2. Research algorithm

2.1. Extra tree

The ensemble learning techniques use extremely randomized trees. It builds the collection of decision trees. During the tree-building process, a random decision rule is selected. Only the random selection of split values differs from the random forest approach.

2.2. Random forest regression (RFR)

RFR is a technique for putting together groups of methods. It enhances the accuracy of tests while lowering the costs of storing, training, and drawing conclusions from multiple approaches. RFR is a well-known regression model that uses a group of models simultaneously. In this model, many decision trees are trained, which is why it's called a “forest.” The output of the RFR is the average of each prediction tree. The bagging and random subspace methods are used to make it. You train each learner on a different data set when you bag or use bootstrapping. In an RFR, the data is used to build multiple trees simultaneously. None of the trees depend on another tree. It's named a parallel process because of this (Gupta et al., 2021). RFR's main benefit is that it takes less time to train and is accurate

R F R = \frac{1}{k} \sum_{k = 1}^{k} h_{k} (x)

(1)

where K is the number of separate regression trees generated for the bootstrap samples, x is the input vector, and h_k(x) is the mean of predictions made by K regression trees.

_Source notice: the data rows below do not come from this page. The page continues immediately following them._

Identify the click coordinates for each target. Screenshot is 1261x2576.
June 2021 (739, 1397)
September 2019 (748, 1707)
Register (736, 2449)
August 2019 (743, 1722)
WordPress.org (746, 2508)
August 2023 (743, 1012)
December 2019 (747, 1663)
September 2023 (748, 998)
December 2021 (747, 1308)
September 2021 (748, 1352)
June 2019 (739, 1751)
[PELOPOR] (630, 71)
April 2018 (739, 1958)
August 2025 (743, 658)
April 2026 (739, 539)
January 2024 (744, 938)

2.3. Light gradient boosting machine

Like the random forest, the light gradient boosting machine method uses decision (weak) trees. The difference between the light gradient machine method and the random forest is that the trees are taught one after the other in the gradient reinforcement method. Each subset tree is primarily trained with data mispredicted by the previous three. This makes the model less focused on issues that are easy to predict and more focused on complex ones. The main idea of the reinforcement gradient in Leoberman's observations is that reinforcement can be interpreted as an optimization algorithm on an appropriate cost function (Barros et al., 2021). Light gradient boosting machine algorithm in renewable energies has been considered (Park et al., 2020; Singh et al., 2021; Gu et al. 2019; Choi and Hur, 2020; Hart et al., 2000). An output variable y, and a vector of input variables x are related by some possible distribution in many supervised learning problems. The purpose of Equation (2) is to find a function of $\hat{F} (x)$ that best approximates the output variable from the values of the input variables

\hat{F} = \underset{F}{\arg min} E_{x, y} [L (y, F (x))]

(2)

The gradient amplification method assumes a y with a real value, followed by an approximation of

\hat{F} (x)

in the form of a weighted sum of the functions

h_{i} (x)

that satisfies some of the H-classes called essential (weak) learners. Shown in Equation (3):

\hat{F} (x) = \sum_{i = 1}^{M} γ_{i} h_{i} (x) + c o n s t

(3)

Usually, a training set is given in a way derived from known sample values x- and y-related values. Following the experimental principle of risk minimization, this method tries to find an approximation of

\hat{F} (x)

that minimizes the average value of the loss function in network training. This method starts the said goal with a model consisting of a fixed function

F_{0} (x)

and increments it in Equation (4).

\begin{aligned} F_{0} (x) = \underset{γ}{\arg min} \sum_{i = 1}^{n} L (y_{i}, γ) \\ F_{m} (x) = F_{m - 1} (x) + \\ \underset{h_{m} \in H}{\arg min} [\sum_{i = 1}^{n} L (y_{i}, F_{m - 1} (x_{i}) + h_{m} (x_{i}))] \end{aligned}

(4)

where

h_{m}

is a member of H, a primary learning function.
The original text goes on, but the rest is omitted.